On international, actually, things are building up quite well. We'd say that in the next couple of quarters, you'll hear some serious announcements from us. So I mean I would say stay tuned for that. It's very interesting. We are quite bullish on international. I think we are quite well positioned.

On drones, yes, things are going quite well. More and more of our solutions, whether for government or for infrastructure clients, warehousing clients, public sector, private sector - this whole 3D digital twin mapping is picking up. This is aided by the fact that we are full-stacked drone solution providers, without even going deeper into design engineering when it comes to drones. The fact that we have a geospatial platform called mGIS, fully in 3D, our 3D maps, our other kind of abilities or IoT is an indicator that it is building up well. Of course, it's the third pillar of our business. It's coming up soon. And so just the way you've seen IoT grow, we are quite bullish about how the drone-based business will grow in the time to come.

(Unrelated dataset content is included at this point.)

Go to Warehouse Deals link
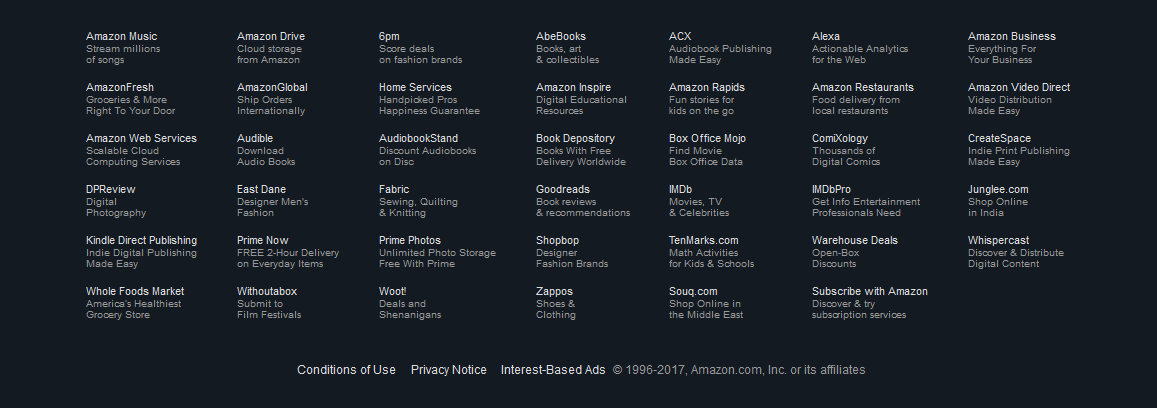The image size is (1157, 408). [x=854, y=241]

And finally, on consumers, you are seeing consumer adoption increasing rapidly, whether from Mappls App or Mappls Gadgets. And there's a whole host of announcements of product enhancements that we'll be talking soon.

And so yes, these are the 3 things that we are doing for the various long-term. We are working hard and passionately and enjoying it, making good things, innovative things, unique things, valuable things for customers and users.

Moderator: The next question is from the line of Anmol Garg from DAM Capital.

Anmol Garg: A couple of questions. Firstly, on the last 2 quarters, we are seeing increase in the technical services outsource cost. If you can indicate what this pertains to and what can be the normalized level that we can expect for this expense?

Rakesh Verma: Majority of it was related to the projects for which we have earned revenue, which is shown in the financial statements. So from time to time, depending upon the projects, such costs get incurred. We do not want to service those by increasing the people within the company, because these are project specific. So if you're asking, what kind of similar costs will happen in the future? It will depend on the nature of the projects that we undertake and try to convert it into revenue.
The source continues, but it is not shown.